- Born: April 14, 1959 (age 67)
- Education: University of Witwatersrand (B.A., 1981) University of Witwatersrand (M.A., 1984) University of Toronto (Ph.D., 1991)
- Scientific career
- Fields: Psychology Neuroscience
- Workplaces: University of Toronto Weizmann Institute of Science Carnegie Mellon University University of Pittsburgh

= Marlene Behrmann =

American psychologist (born 1959)

Marlene Behrmann (born April 14, 1959) is a Professor in the Department of Ophthalmology at the University of Pittsburgh. She was previously a Professor of Psychology at Carnegie Mellon University. She specializes in the cognitive neuroscience of visual perception, with a specific focus on object recognition.

==Education==
Marlene Behrmann was born in Johannesburg, South Africa, April 14, 1959. She received a B.A. in speech and hearing therapy from the University of Witwatersrand in Johannesburg, South Africa in 1981; an M.A. in speech pathology from the University of Witwatersrand in 1984, and a Ph.D. in Psychology from the University of Toronto in 1991.

==Career and research==
From 1991 to 1993, Behrmann worked in the Departments of Psychology and Medicine of the University of Toronto, and in 1993, she accepted a position as a faculty member in the Department of Psychology at Carnegie Mellon University, where she remained until moving to the Department of Ophthalmology at the University of Pittsburgh in 2022. She has also held an adjunct professorship in the Departments of Neuroscience and Communication Disorders at the University of Pittsburgh, and she has served as a visiting professor at the Weizmann Institute of Science in Israel in 2000-2001 and the University of Toronto in 2006–2007. Behrmann is a member of the Center for the Neural Basis of Cognition and the Neuroscience Institute.

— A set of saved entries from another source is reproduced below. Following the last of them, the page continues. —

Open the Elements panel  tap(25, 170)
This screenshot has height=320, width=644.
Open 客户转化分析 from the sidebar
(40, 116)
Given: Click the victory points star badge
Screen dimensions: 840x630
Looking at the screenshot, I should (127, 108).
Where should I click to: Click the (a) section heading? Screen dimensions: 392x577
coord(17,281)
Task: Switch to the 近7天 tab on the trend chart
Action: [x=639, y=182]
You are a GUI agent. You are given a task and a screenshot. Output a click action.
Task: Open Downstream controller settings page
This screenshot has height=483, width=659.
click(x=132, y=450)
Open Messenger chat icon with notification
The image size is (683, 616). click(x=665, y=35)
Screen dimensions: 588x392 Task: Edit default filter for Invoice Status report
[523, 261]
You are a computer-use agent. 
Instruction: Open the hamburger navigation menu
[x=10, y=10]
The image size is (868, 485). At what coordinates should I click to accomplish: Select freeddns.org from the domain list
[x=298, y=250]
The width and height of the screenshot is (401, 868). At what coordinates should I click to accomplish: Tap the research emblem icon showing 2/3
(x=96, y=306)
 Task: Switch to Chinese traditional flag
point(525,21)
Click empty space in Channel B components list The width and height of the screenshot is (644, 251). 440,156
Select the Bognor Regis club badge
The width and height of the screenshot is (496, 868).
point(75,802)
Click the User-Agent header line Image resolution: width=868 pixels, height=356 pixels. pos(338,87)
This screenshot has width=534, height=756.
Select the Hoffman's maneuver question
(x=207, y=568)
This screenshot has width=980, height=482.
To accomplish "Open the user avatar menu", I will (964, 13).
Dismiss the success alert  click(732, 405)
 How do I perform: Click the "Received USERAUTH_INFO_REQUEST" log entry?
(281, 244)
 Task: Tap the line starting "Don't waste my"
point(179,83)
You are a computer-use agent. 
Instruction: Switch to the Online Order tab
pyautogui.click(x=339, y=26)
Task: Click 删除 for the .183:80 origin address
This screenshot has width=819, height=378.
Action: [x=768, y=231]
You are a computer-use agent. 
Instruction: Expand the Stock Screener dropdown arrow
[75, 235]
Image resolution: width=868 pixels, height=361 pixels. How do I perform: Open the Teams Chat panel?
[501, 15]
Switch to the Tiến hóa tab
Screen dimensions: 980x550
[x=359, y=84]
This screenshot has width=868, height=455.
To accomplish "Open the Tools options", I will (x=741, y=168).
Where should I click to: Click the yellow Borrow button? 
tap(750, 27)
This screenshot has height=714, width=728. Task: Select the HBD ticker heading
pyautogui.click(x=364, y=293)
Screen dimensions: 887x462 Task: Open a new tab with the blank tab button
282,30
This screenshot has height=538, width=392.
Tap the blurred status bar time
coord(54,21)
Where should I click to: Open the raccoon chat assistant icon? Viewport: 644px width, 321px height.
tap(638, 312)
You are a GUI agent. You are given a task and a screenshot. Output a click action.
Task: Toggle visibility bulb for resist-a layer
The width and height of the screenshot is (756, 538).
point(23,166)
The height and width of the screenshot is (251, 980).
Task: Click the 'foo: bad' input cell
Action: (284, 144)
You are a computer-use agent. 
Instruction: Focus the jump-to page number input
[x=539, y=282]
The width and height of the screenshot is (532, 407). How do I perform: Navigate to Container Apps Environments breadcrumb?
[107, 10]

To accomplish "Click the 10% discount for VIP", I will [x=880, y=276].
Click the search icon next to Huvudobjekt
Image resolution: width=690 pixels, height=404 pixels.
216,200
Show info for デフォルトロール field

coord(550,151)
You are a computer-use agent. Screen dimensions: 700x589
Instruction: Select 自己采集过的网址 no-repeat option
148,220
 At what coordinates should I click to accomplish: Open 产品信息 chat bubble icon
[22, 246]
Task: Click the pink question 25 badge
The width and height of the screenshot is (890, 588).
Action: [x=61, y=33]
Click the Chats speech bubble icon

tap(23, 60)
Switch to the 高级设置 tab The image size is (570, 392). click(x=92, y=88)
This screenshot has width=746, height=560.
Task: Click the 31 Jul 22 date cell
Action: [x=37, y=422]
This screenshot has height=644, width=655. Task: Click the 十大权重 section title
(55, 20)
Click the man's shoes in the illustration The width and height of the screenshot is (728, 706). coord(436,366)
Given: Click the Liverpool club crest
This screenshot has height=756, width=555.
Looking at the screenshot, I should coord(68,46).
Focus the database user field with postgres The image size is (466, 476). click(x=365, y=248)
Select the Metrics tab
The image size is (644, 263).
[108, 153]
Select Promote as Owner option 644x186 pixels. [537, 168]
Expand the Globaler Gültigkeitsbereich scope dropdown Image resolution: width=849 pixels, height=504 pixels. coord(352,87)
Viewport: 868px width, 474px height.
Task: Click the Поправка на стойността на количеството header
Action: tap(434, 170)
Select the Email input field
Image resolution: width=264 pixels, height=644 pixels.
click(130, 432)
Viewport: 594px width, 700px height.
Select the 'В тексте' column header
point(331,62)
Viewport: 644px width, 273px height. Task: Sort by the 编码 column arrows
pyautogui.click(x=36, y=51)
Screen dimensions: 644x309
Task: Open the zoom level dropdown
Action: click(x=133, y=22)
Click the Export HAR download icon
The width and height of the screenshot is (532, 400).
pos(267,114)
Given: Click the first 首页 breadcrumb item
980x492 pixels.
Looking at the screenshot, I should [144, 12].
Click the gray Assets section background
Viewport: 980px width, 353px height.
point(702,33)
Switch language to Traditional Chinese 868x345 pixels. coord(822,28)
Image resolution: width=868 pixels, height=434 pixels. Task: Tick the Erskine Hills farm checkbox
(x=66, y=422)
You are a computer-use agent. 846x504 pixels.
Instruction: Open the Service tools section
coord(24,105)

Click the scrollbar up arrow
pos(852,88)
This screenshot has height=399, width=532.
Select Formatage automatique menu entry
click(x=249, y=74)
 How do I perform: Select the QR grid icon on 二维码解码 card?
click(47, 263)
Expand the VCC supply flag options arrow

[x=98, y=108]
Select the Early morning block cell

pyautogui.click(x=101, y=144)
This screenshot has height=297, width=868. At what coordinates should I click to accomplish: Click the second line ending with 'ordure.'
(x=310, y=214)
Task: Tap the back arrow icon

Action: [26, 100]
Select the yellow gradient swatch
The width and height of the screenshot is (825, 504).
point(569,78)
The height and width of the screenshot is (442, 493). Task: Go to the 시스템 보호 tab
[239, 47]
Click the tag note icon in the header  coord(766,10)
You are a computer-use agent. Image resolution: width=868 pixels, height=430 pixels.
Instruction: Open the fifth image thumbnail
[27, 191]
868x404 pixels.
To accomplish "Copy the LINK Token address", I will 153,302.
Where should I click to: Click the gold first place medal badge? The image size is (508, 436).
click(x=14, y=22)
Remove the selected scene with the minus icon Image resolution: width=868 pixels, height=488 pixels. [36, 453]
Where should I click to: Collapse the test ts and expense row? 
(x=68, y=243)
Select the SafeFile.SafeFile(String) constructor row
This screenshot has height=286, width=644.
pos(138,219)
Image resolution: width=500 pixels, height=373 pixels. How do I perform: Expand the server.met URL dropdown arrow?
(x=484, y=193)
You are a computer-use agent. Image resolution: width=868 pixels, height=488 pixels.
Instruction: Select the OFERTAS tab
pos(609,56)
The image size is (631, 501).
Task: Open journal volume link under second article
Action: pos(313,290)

Behrmann's research addresses how the brain assembles a meaningful and coherent interpretation of the information received from the eyes.

==Awards and honors==
- 2015, elected member of the National Academy of Sciences
- 2019, member, American Academy of Arts and Sciences
- Fellow, Society of Experimental Psychologists,
- Fellow, Cognitive Science Society
- Fellow, Cognitive Neuroscience Society

==Representative papers==
- Granovetter, Michael C. (2022). "With childhood hemispherectomy, one hemisphere can support—but is suboptimal for—word and face recognition"
- Liu, Ning (2022). "Bidirectional and parallel relationships in macaque face circuit revealed by fMRI and causal pharmacological inactivation"
- Blauch, Nicholas M. (2022). "A connectivity-constrained computational account of topographic organization in primate high-level visual cortex"
- Avidan, Galia (2021). "Spatial Integration in Normal Face Processing and Its Breakdown in Congenital Prosopagnosia"
- Behrmann, Marlene (2006). "Configural processing in autism and its relationship to face processing"
- Behrmann, M. (1992). "Surface dyslexia and dysgraphia: dual routes, single lexicon"
- Behrmann, Marlene (2004). "Parietal cortex and attention"
- Behrmann, Marlene (1992). "Dissociation between mental imagery and object recognition in a brain-damaged patient"
- Behrmann, Marlene (1998). "Object-based attention and occlusion: Evidence from normal participants and a computational model."